### DATA UNDER STUDY
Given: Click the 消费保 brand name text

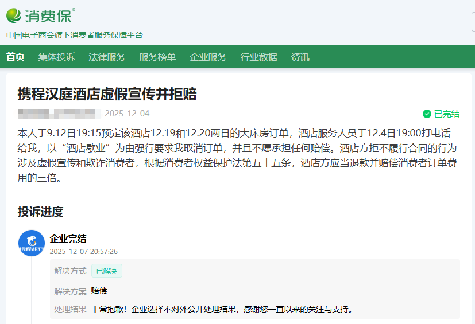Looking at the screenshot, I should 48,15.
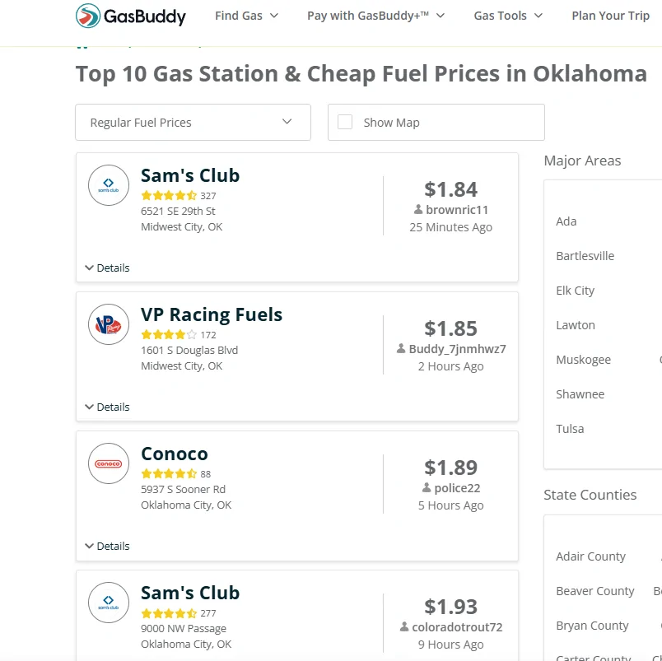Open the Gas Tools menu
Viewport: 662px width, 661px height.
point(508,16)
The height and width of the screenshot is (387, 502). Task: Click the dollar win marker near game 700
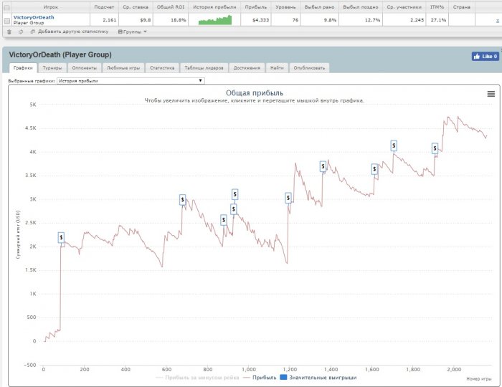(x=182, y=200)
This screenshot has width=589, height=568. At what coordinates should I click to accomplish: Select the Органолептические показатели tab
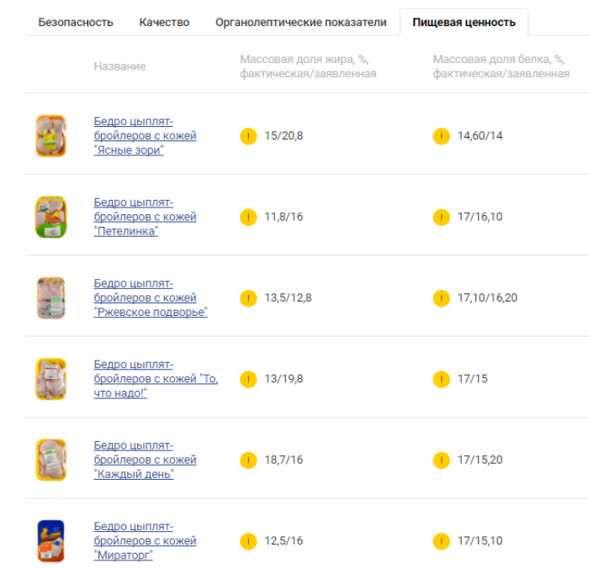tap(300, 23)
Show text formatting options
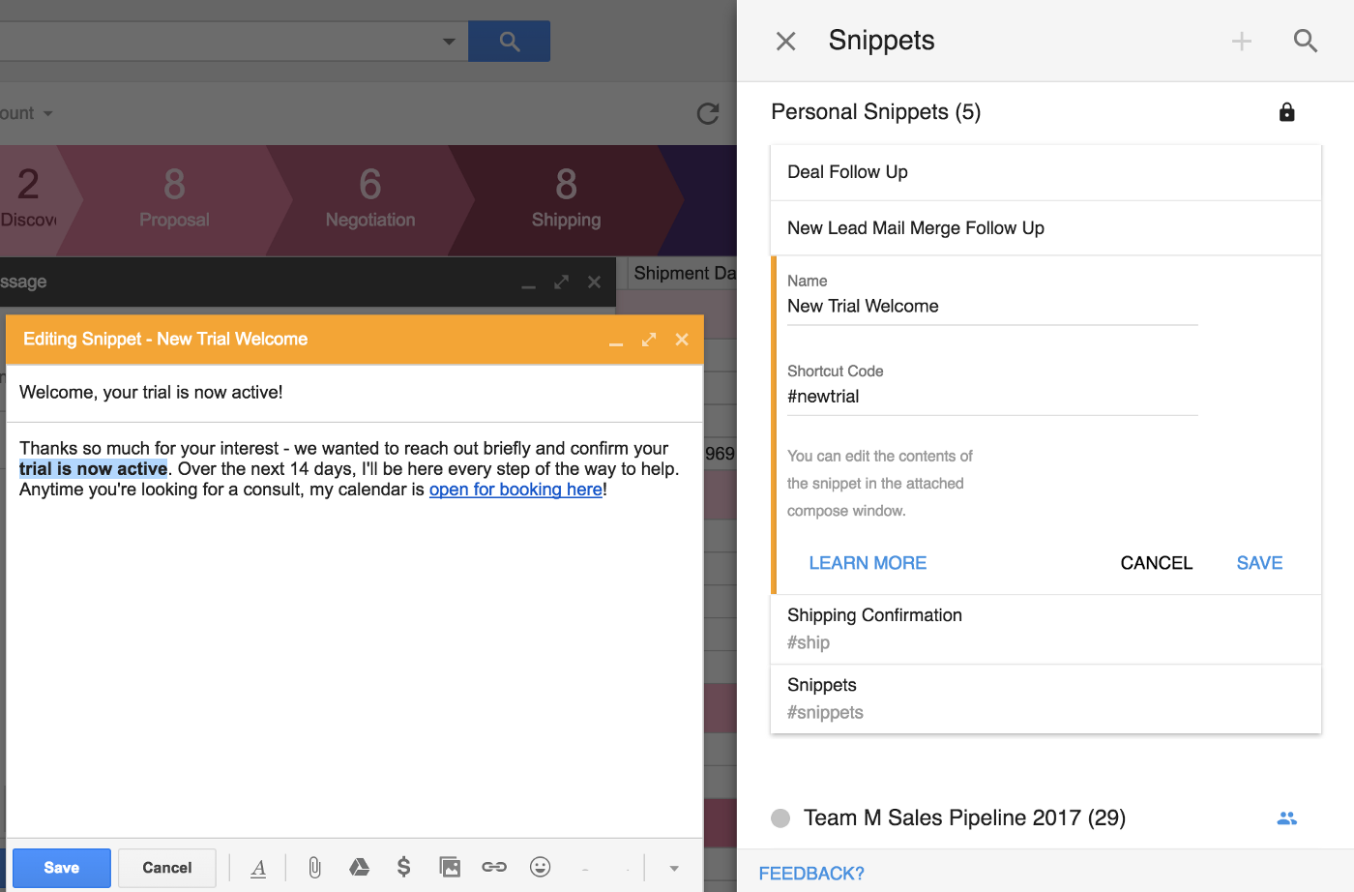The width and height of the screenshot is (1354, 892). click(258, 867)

### WHAT YOU SHOULD DO
Write everything in the records out exactly, apart from the pictures.

### EXERCISE RESULT
Given: Click the 消费保 brand name text

Looking at the screenshot, I should 48,15.
Open the Gas Tools menu
Viewport: 662px width, 661px height.
point(508,16)
The height and width of the screenshot is (387, 502). Task: Click the dollar win marker near game 700
(x=182, y=200)
This screenshot has width=589, height=568. At what coordinates should I click to accomplish: Select the Органолептические показатели tab
tap(300, 23)
Show text formatting options
The width and height of the screenshot is (1354, 892). click(258, 867)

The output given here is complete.